The main research themes are about prediction of clinical outcome and optimising clinical outcome in arthroplasty patients, for instance : using implant migration RSA measurements, value added healthcare etc… For that mattter large observational cohorts are established. The themes are mainly on outcome prediction of arthroplasty and infected joint prostheses. Next to this, our neuromechanics lab is used for upper extremity research. One of the spinoffs of brachial plexus surgery, is that in large rotator cuff ruptures, our first step is still to do a latissimus dorsi or teres major transfer and not a reverse prosthesis. Our group has written several articles on this using shoulder lab data, as well as on the non-effectiveness of acromioplasty. Comparing acromioplasty surgery with bursectomy in a prospective study, we found no statistically significant differences between the two treatments. The severity of symptoms had a greater influence on the clinical outcome than the type of treatment. Most of the time, primary subacromial impingement syndrome is largely an intrinsic degenerative condition causing kinematic disturbances rather than an extrinsic mechanical disorder. In other words, an acromioplasty can be considered placebo surgery in the majority of patients. The correct name is subacromial pain syndrome or SAPS, explaining the central theme of pain, but also the difficulty to grasp its cause, which is more complex.

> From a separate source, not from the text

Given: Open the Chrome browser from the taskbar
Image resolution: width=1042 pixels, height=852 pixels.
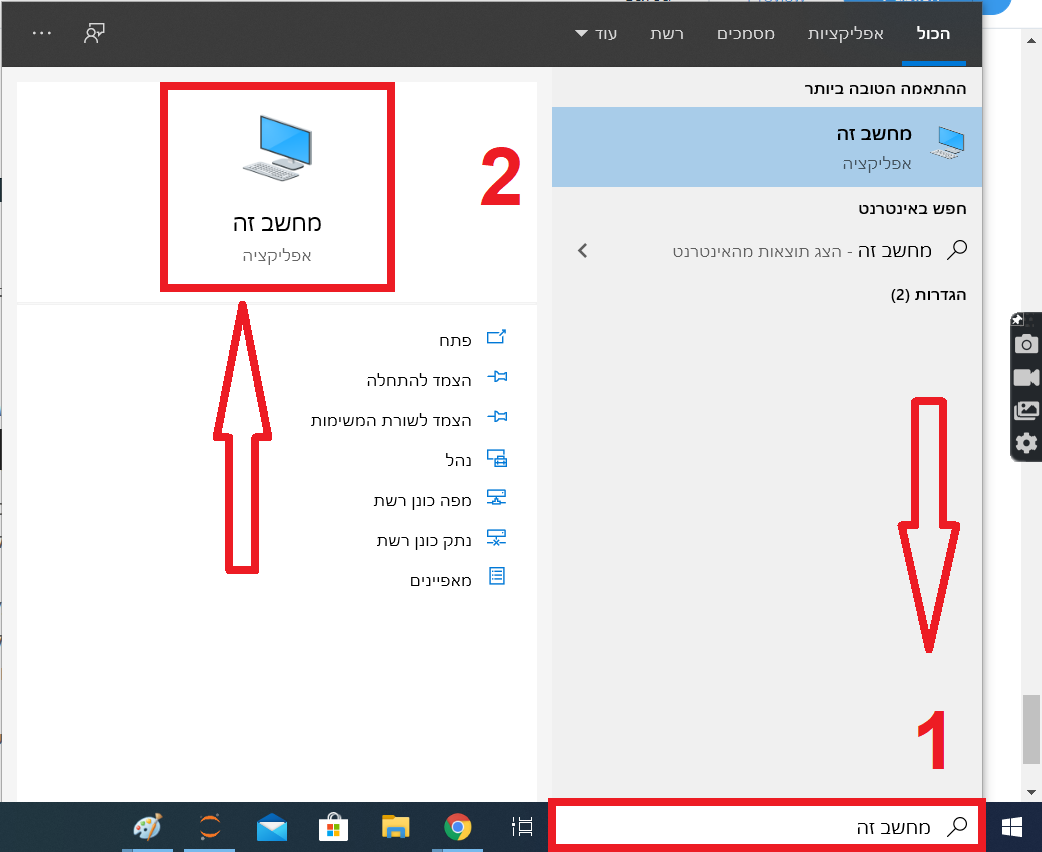Looking at the screenshot, I should [x=457, y=827].
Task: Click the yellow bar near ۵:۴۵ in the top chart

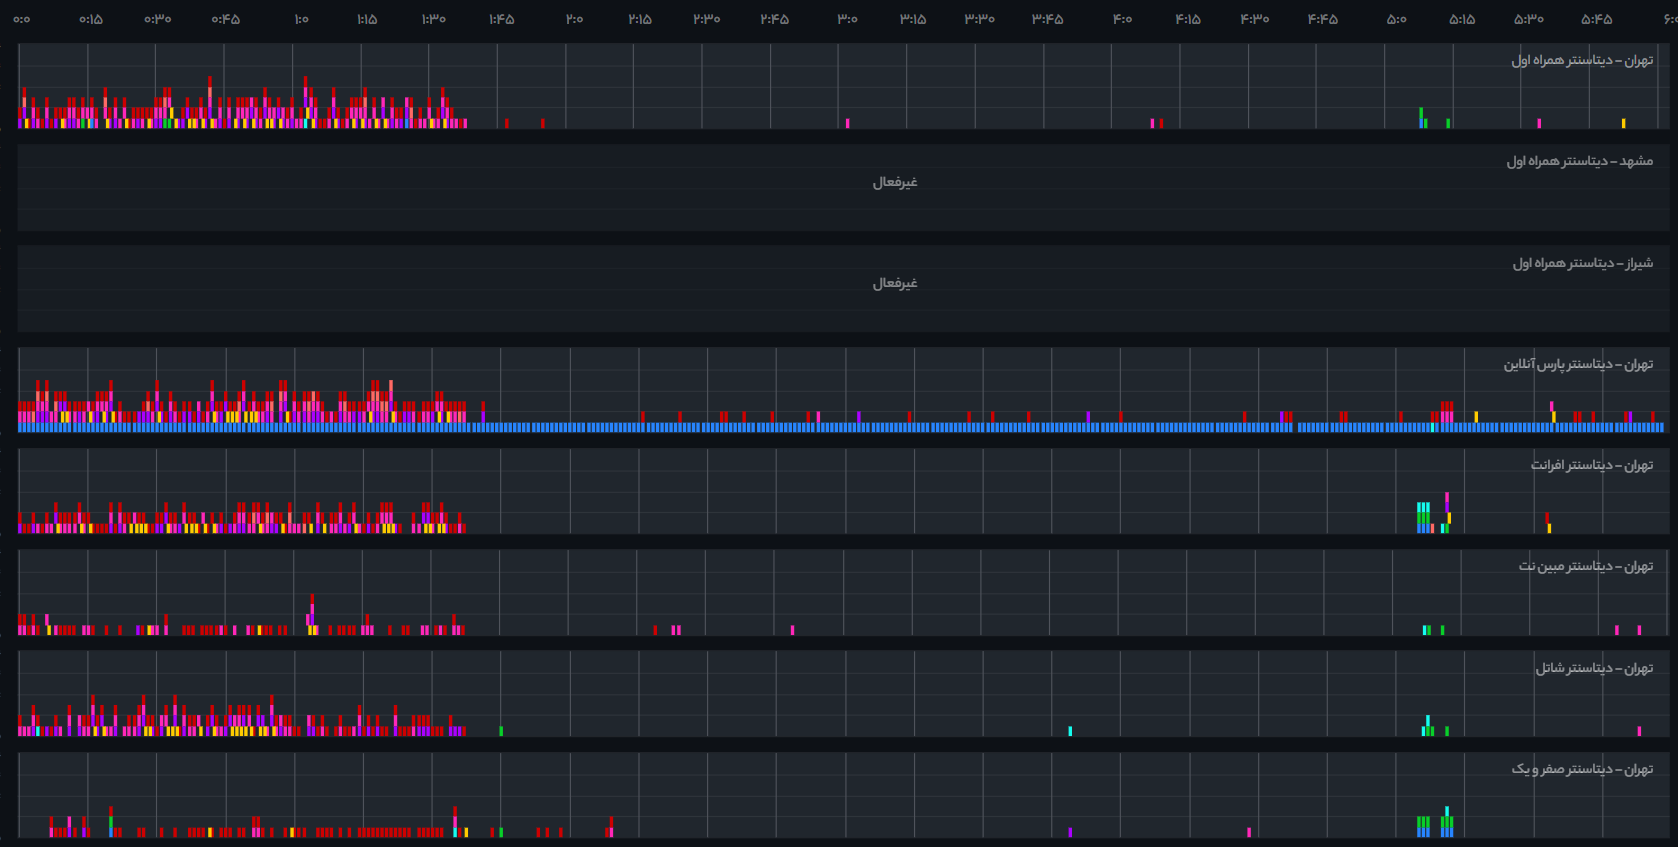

One of your papers was about heating infected implants!
Correct. I always have lots of crazy ideas. This one came when a lady with a shoulder prosthesis had an MRI for her brain. After the MRI she complained that her shoulder was warm…. This was caused by induction heating and I thought that it might be a solution to treat bacterial implant infection without antibiotics. Bart Pijls and I started an in vitro study using a disassembled induction cooking plate and non-porous titanium cylinders exposed to five different mico-organisms. We studied the effect of the level of temperature and heating duration. The results were good. Non-contact induction heating of metallic implants appears feasible and is effective in vitro to limit survival of various bacterial species and yeast, including spore-forming bacteria. First we used increased temperature, but then we found that 55 degrees is also sufficient when you add a very low dose of Vancomycin, the bacterial cell membrane becomes permeable at those temperatures. We got a small grant of 150,000 euros for our studies, currrently we are applying for big grant with an international consortium… hopefully for millions.
Other bright ideas?
What about gene therapy and hip prosthesis loosening? Revision surgery for loose implants in elderly patients with comorbodity has a high rate of mortality or morbidity. My idea to avoid open surgery in those cases was to destroy, by gene therapy, the periprosthetic tissue and then inject cement percutaneously to stabilise the prosthesis. The cells of the interface tissue are synovial-like cells, like fibroblast. The purpose of gene therapy is to sensitise the interface cells to a prodrug which will act as a poison to them. The first step is to modify the program of the cells by using an adenoviral vector, harmless to humans. This adenovirus will carry a gene which is built into the normal gene of the cells. Then the modified cells are exposed to a prodrug and their metabolism results in apoptosis or cell death. The "in vitro" study showed that the interface cells can be killed with this method. The next step was a phase II study on 12 clinical cases on very old patients, ASA 3 with loosened hipprostheses. Percutaneous injection of cement around the prosthesis was used, once the interface tissue was destroyed. The average age was 92 and 3/4s of those patients could walk again. The next step would be a phase 3 randomised study but we need serious funding for this research.
What do you do when you're not working ?
I have a wife and two daughters, both are in medical school; the eldest, Anne 22 years, in Amsterdam, the youngest, Sophie 20 years, in Utrecht. I used to play squash and field hockey, a very popular sport in the Netherlands, but I stopped because I'm not as young as I was. Now my sport is tennis, using my bicycle to work, like eveybody in these Low Lands.